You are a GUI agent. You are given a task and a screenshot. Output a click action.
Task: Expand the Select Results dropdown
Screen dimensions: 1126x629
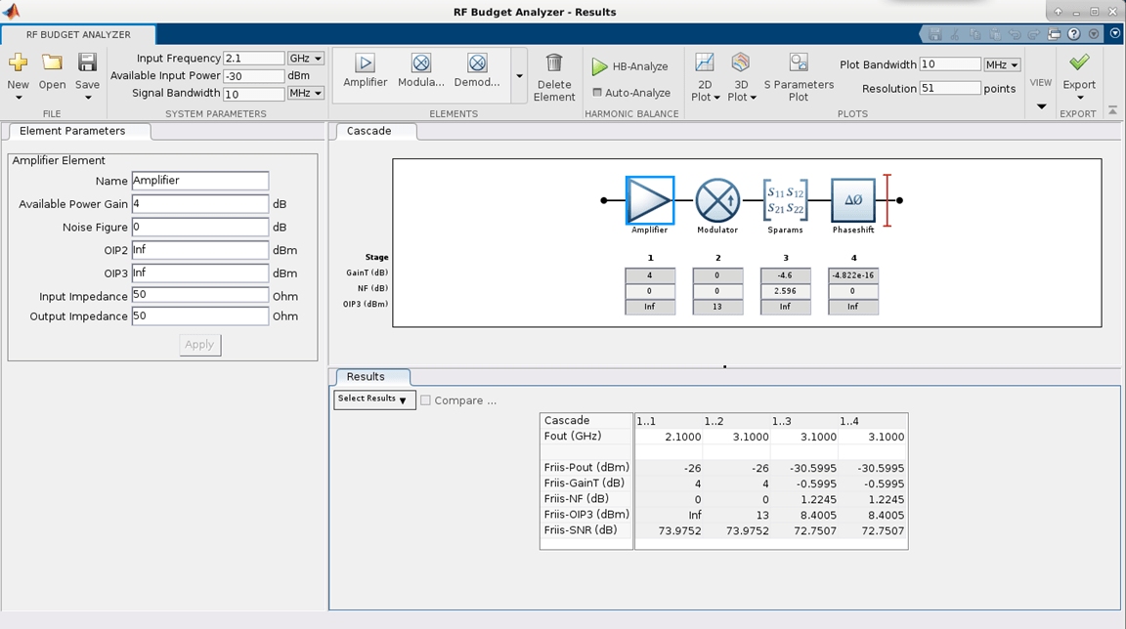(x=374, y=399)
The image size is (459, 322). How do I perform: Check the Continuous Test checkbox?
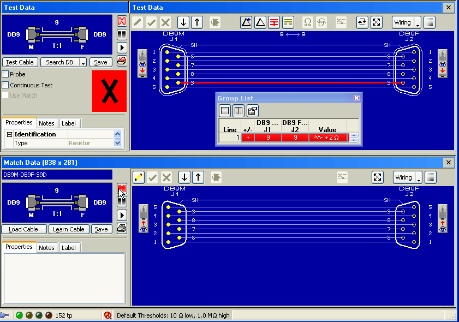[x=4, y=85]
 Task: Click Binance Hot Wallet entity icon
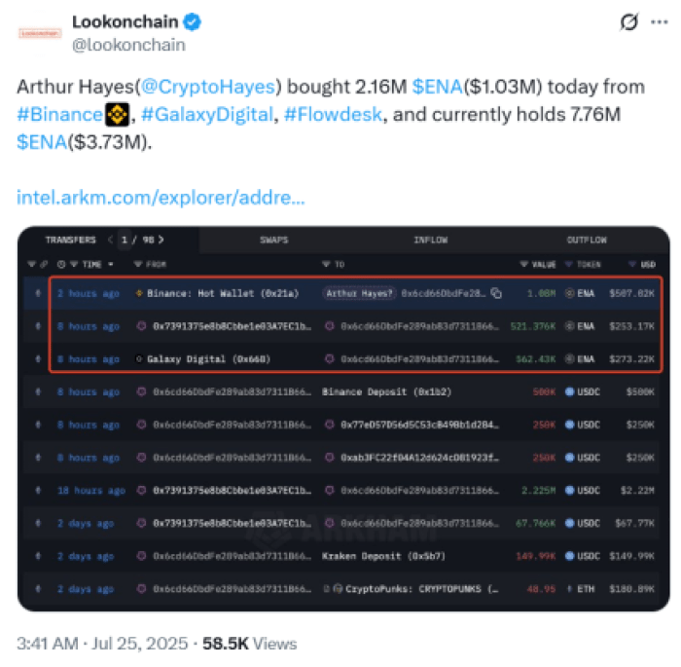click(x=139, y=293)
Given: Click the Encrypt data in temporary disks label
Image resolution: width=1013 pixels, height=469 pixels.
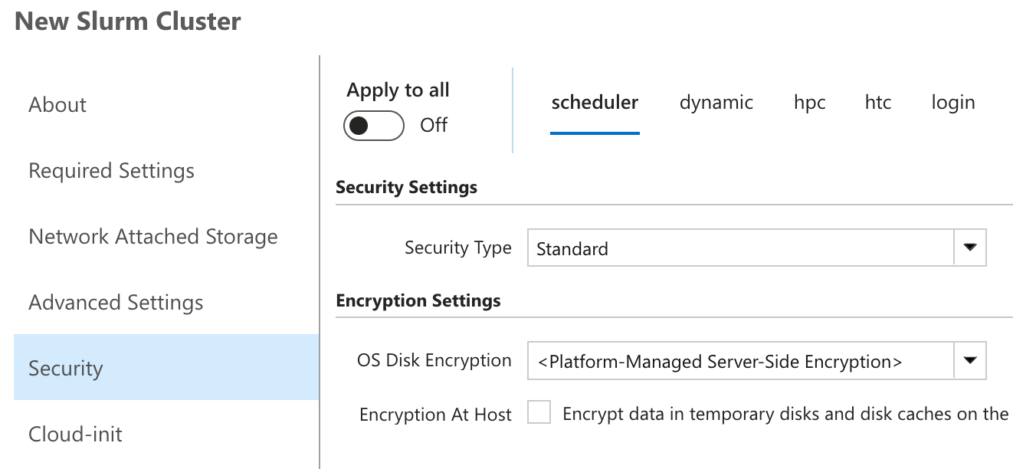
------------
What is asked -> Rewrite all of the records above with "dropdown" changed to "drop-down menu" and everything else left as is, omitting the pictures.

Finished exercise ->
You are a GUI agent. You are given a task and a screenshot. Output a click action.
Task: Expand the Select Results drop-down menu
Screen dimensions: 1126x629
(x=374, y=399)
The image size is (459, 322). How do I perform: Check the Continuous Test checkbox?
[x=4, y=85]
 Task: Click Binance Hot Wallet entity icon
click(x=139, y=293)
Given: Click the Encrypt data in temporary disks label
Image resolution: width=1013 pixels, height=469 pixels.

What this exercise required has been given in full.